This is one of the messiest books I have ever read. I don't understand how it got this way either because the basic premise (woman picks which child gets killed when a psycho breaks into her house) is good. Not very original but certainly a solid basis for a thriller. Unfortunately the book isn't actually about that.
Okay, so the best way to explain the plot of this book is to summarize each of the three parts separately because really, they're a different story:
Part 1-A woman struggles to live with the guilt she feels for choosing one of her children to die. Unfortunately she can't talk (because none of this is real) which means she doesn't actually have any interesting interactions with anyone. Instead we get internal monologuing interspersed with flashbacks.

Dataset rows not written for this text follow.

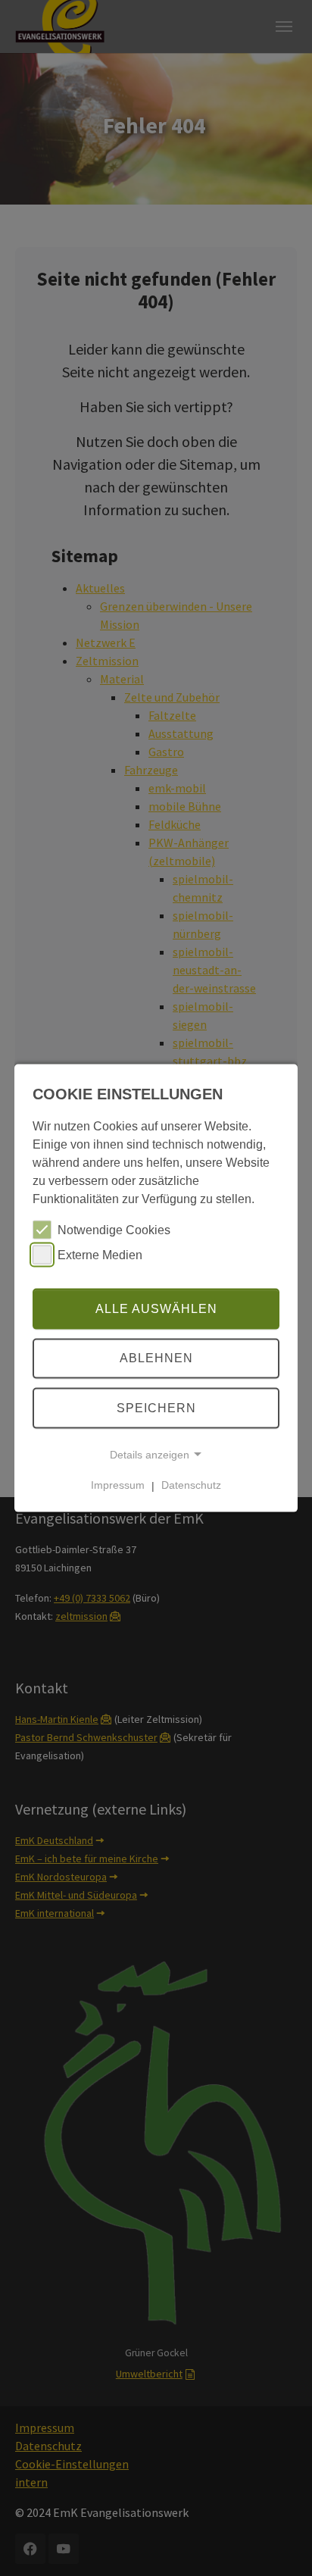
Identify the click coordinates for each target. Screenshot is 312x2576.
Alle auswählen (156, 1308)
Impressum (118, 1485)
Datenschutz (191, 1485)
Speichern (156, 1408)
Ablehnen (156, 1358)
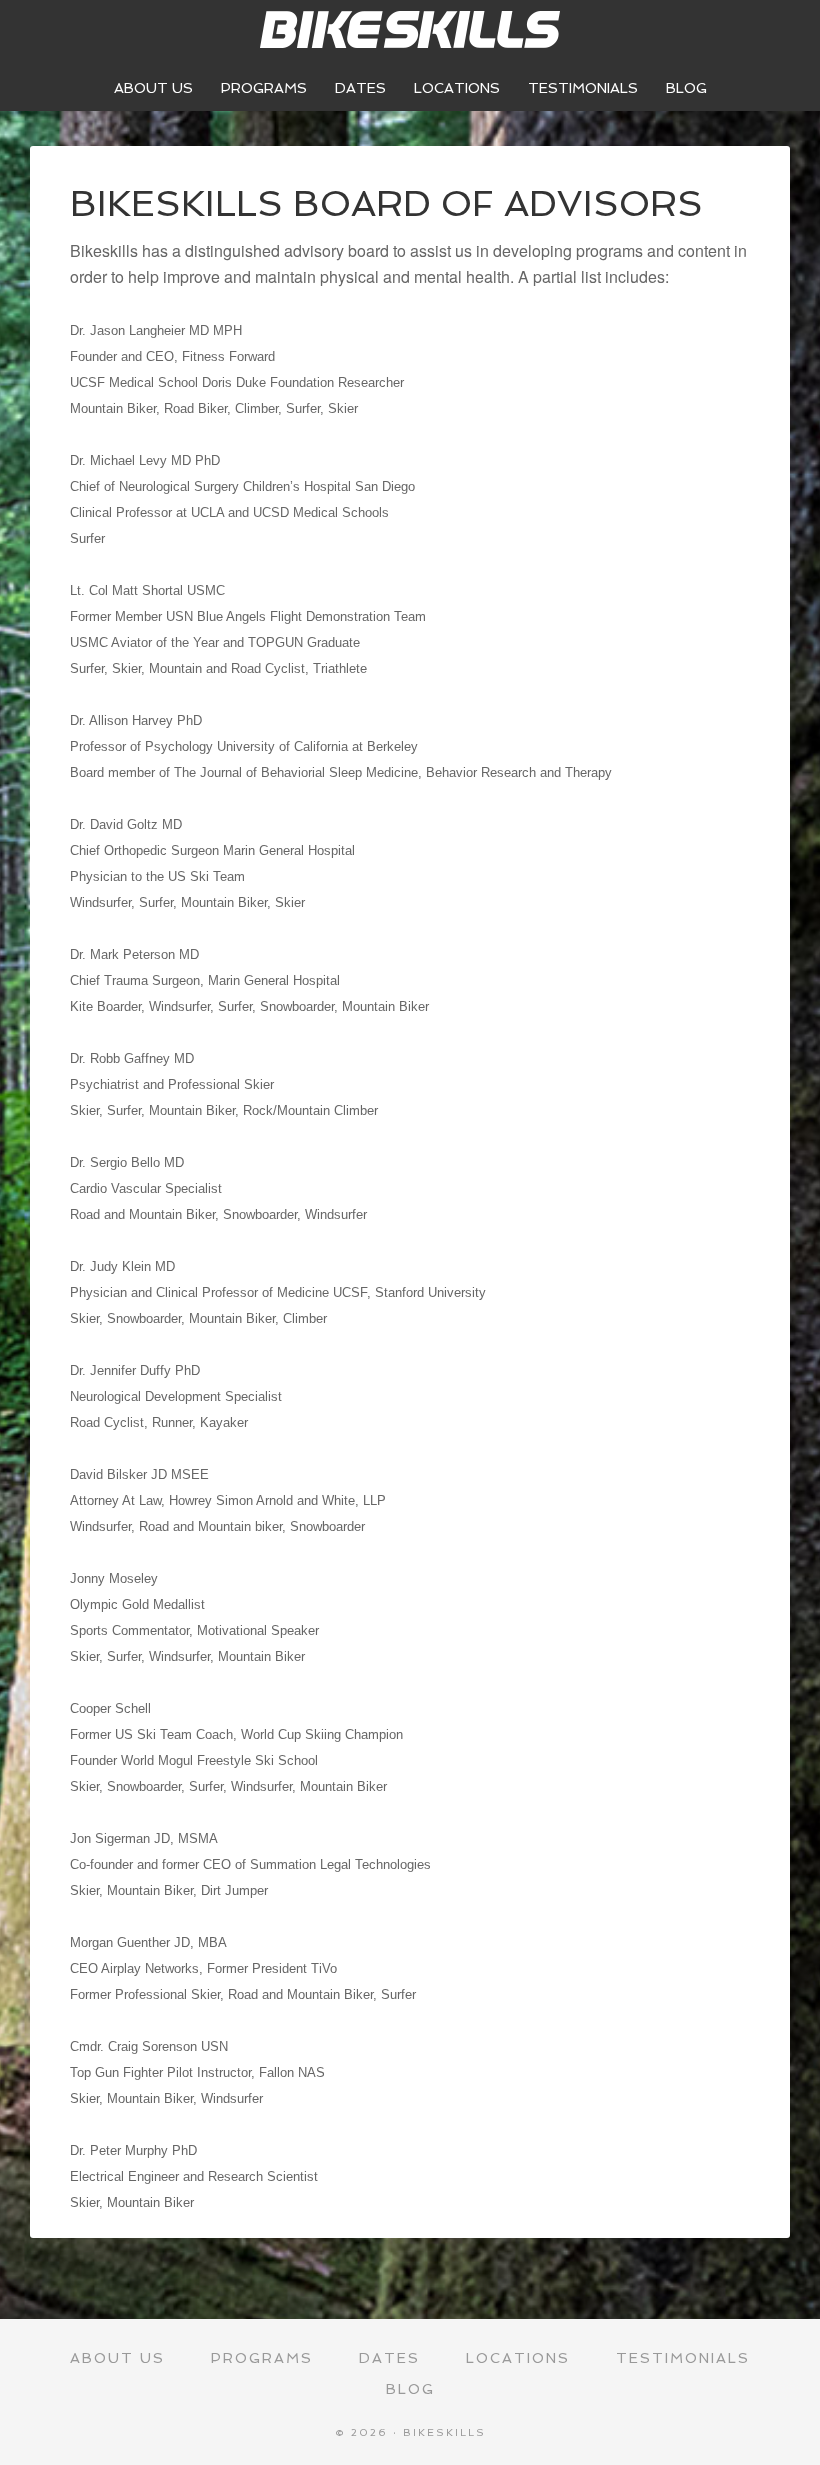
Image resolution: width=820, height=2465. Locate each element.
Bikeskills (410, 30)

Part 2-A woman wakes up from a coma. *gasp* None of part 1 was real! Nothing much happens here until we build up to the 'twist' that her daughter isn't actually dead because the weird choice scenario didn't happen like she imagined it in her coma dream (see what I mean about messy?). This twist is entirely obvious due to no one mentioning her daughter's death at all during this whole section.
Part 3-The main character is kidnapped by her husband who was the masked gunman (again, this is painfully obvious). A vague and badly paced showdown occurs. The woman lives with her two children, the end.

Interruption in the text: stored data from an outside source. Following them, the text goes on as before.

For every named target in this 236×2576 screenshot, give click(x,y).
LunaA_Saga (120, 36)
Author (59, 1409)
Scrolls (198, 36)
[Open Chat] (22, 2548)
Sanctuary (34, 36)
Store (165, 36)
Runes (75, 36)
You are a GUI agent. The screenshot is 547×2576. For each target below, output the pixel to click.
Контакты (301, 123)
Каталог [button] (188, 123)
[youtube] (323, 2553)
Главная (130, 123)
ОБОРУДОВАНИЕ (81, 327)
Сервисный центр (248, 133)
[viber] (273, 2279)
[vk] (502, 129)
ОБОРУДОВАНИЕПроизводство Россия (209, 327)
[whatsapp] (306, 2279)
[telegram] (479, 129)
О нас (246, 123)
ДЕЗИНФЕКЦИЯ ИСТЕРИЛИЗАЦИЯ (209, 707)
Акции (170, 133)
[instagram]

The biggest theme of this book is 'missed opportunities'. So part 1 has the main character be mute as an attempt at foreshadowing the fact that she's not really there/it's some weird coma dream. I as a reader don't care about this however because where is the premise offered by the blurb? I expected a book dealing with the main character's guilt at being forced to choose which child to die, an examination of why she chose that child and MOST IMPORTANTLY, other peoples' reactions to it! What would her husband say to her? Her surviving child? Her friends? All of this is completely lost for the sake of a twist which means that none of it matters anyway.

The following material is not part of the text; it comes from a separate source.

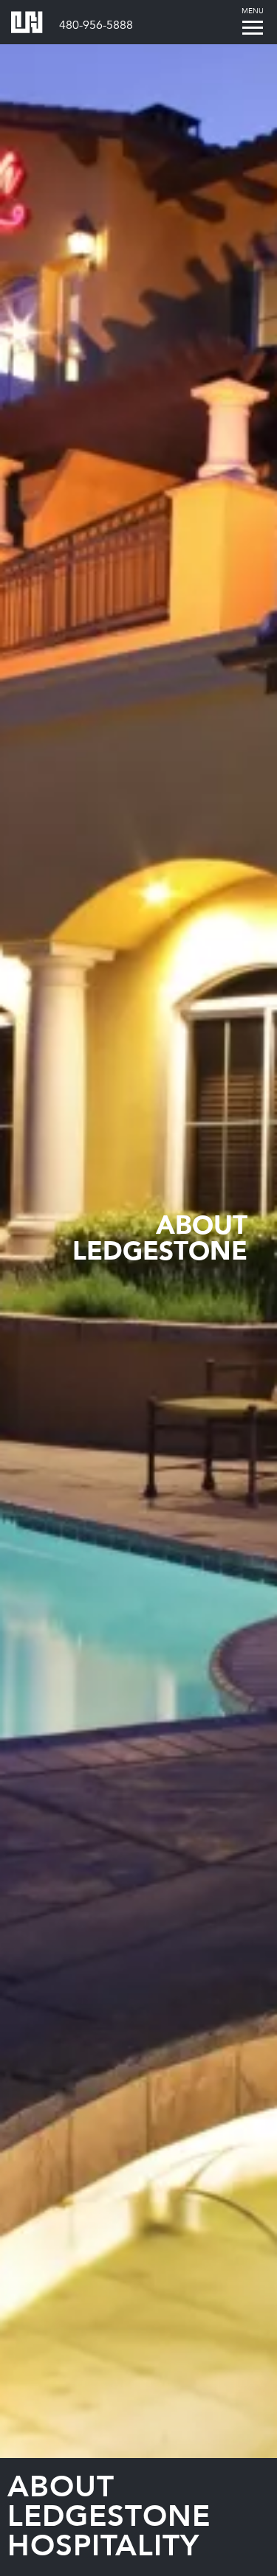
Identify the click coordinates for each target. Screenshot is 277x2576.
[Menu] (252, 27)
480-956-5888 (96, 25)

Similarly, by having the twist at the end of part 2 be so incredibly obvious, it unfortunately means that none of this section really matters either. None of her thoughts about her dead daughter are valid because her daughter isn't dead. So now we're two thirds of the way through the book and nothing so far matters.
It's really sad because there is some good stuff in this book. Not the pacing or plotting because that's always awful, but the actual style of writing isn't terrible. The characters as well are believable and had the potential to be compelling. I like the story of the romance between her and her husband, even if I hate the way it's revealed. And again, that initial seed of the idea could have made for a really good thriller. Instead, we just have the worst kind of mess.